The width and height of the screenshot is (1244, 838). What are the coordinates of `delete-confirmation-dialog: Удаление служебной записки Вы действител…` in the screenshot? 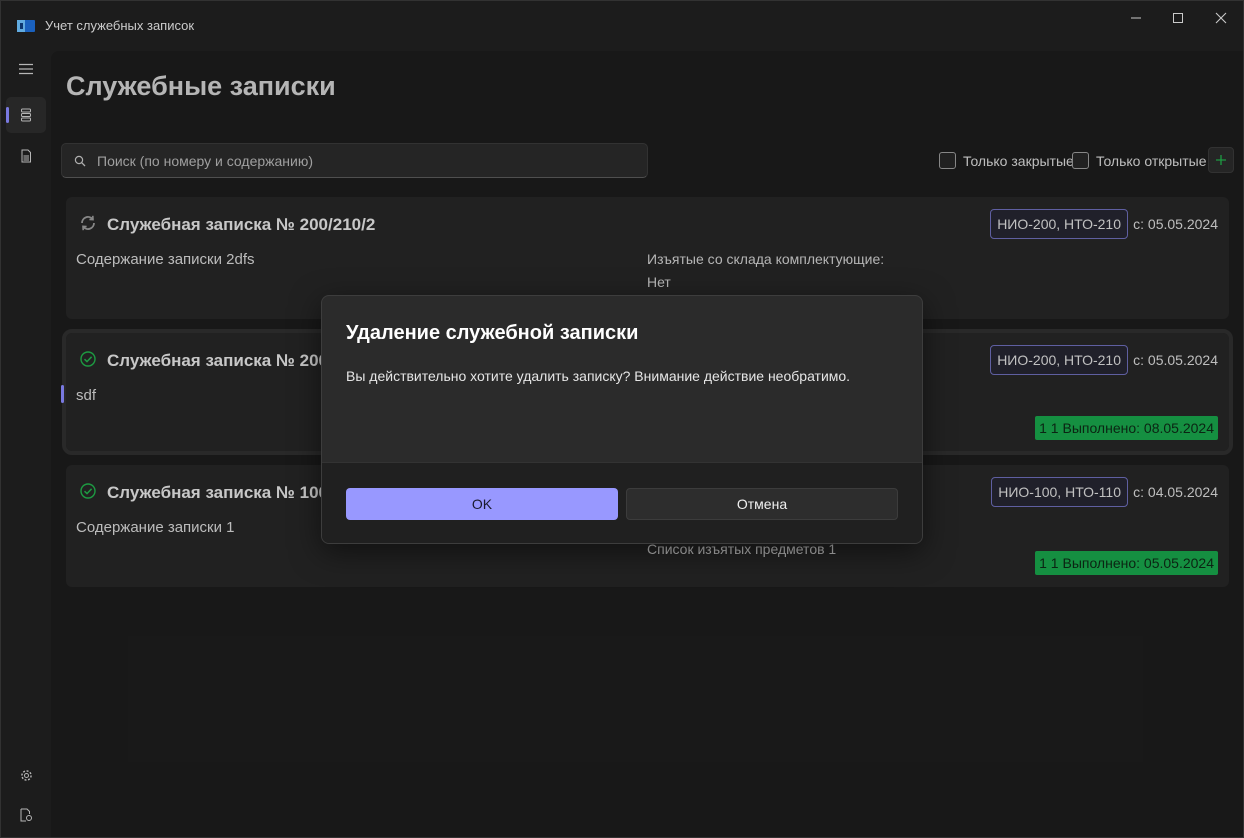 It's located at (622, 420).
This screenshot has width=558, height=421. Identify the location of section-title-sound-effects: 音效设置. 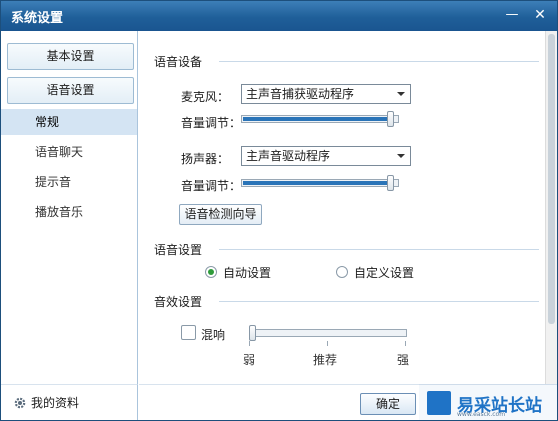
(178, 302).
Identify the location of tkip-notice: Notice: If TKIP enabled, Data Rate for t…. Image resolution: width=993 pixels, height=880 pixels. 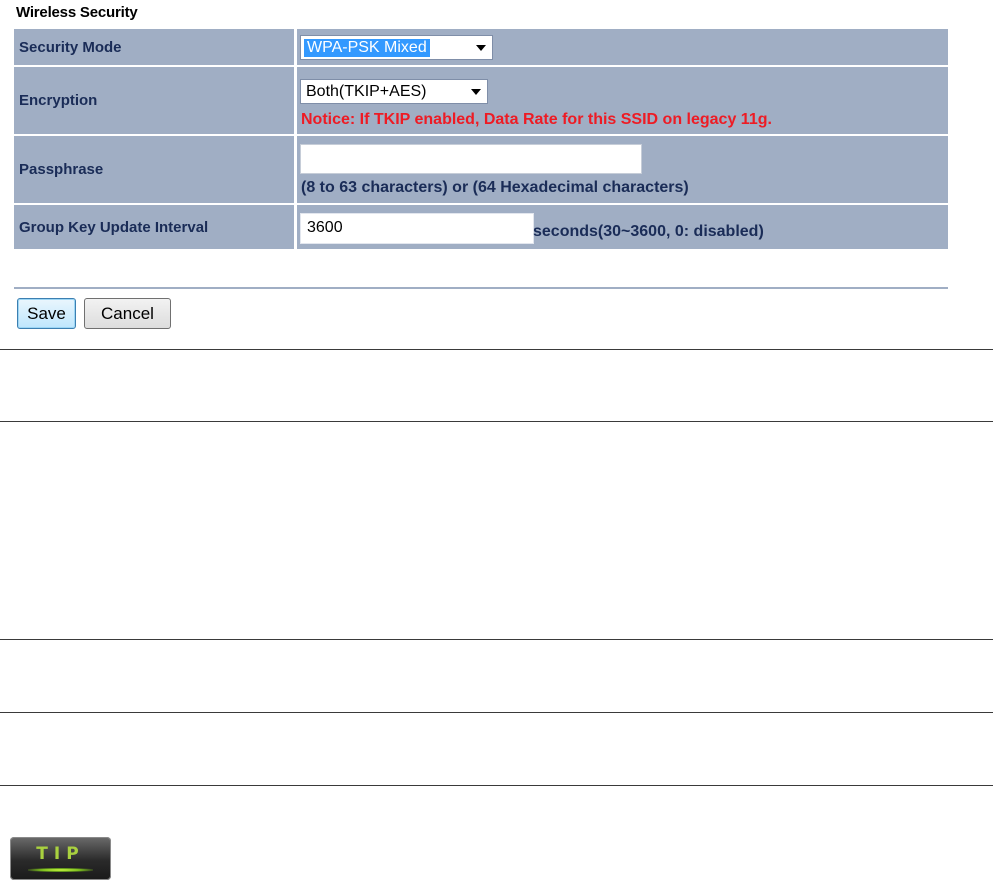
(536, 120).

--------

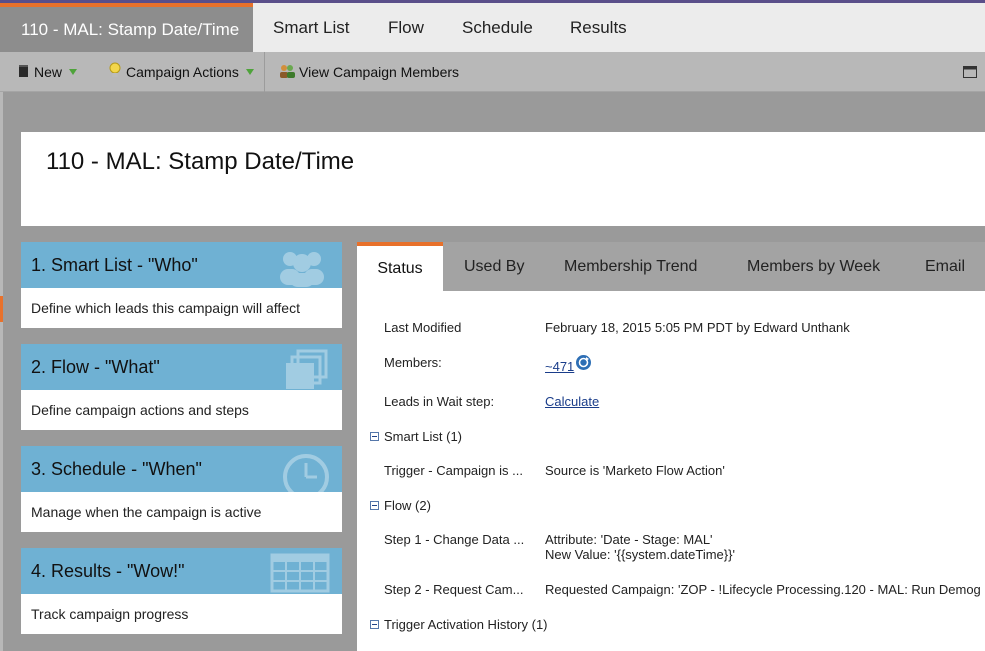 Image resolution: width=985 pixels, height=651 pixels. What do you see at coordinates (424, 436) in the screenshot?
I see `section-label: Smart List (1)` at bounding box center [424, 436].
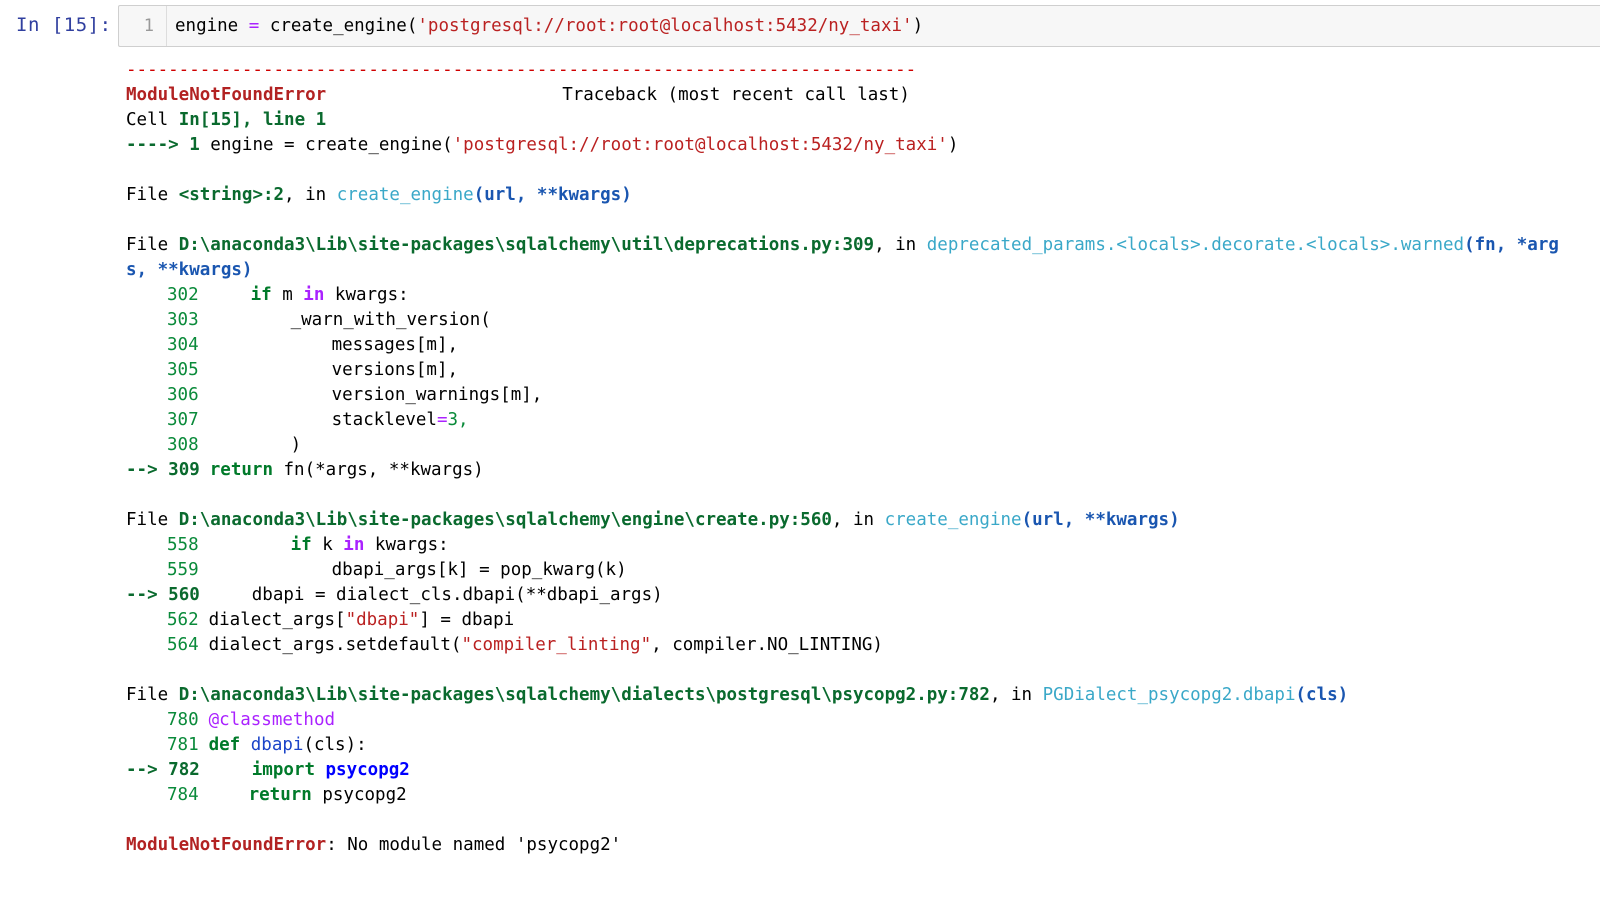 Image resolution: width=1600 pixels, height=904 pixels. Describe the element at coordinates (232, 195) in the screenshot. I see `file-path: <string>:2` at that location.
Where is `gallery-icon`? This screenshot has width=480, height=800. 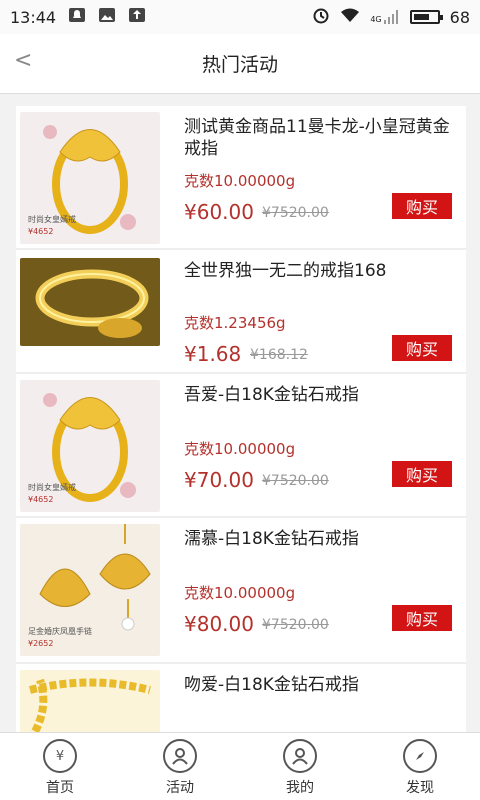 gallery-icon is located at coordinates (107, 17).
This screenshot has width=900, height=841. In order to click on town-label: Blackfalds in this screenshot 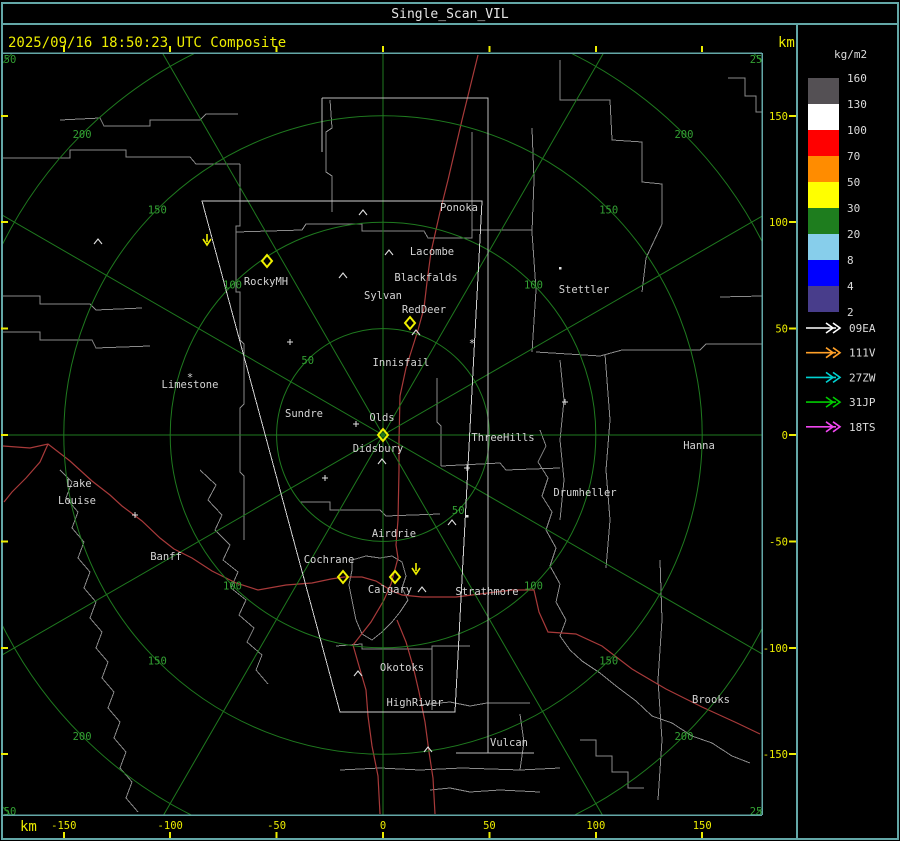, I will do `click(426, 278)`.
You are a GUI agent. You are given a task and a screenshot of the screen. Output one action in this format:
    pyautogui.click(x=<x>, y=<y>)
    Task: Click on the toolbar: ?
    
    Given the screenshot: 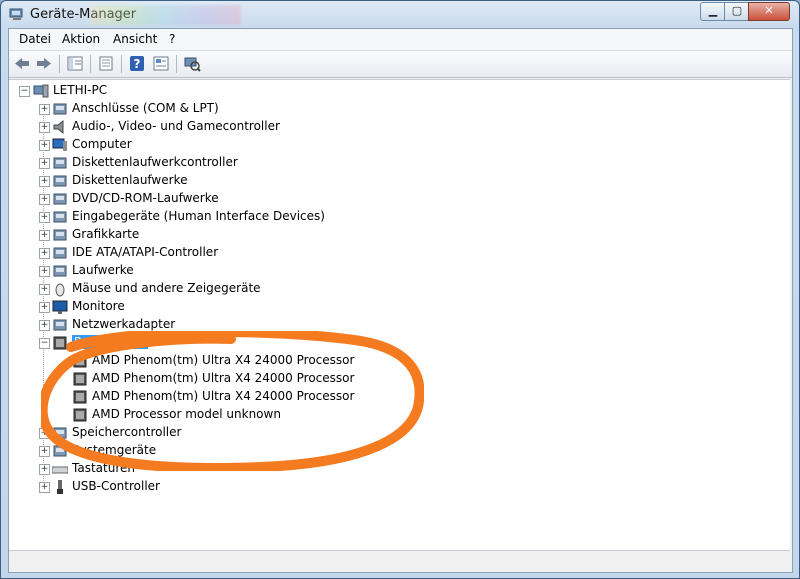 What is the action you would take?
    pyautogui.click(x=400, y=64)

--------

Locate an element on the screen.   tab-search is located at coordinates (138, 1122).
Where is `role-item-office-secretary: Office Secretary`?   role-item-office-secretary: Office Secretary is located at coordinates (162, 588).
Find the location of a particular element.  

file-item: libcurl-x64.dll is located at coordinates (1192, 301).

--------

### Task details
Swap "location" for "position" in the stretch of records from the line containing "Identify the location of tkip-notice: Notice: If" through the line containing "(536, 120).", changing nothing else. Give only those lines, without the pictures.

### Task solution
Identify the position of tkip-notice: Notice: If TKIP enabled, Data Rate for t…. Image resolution: width=993 pixels, height=880 pixels. 
(536, 120).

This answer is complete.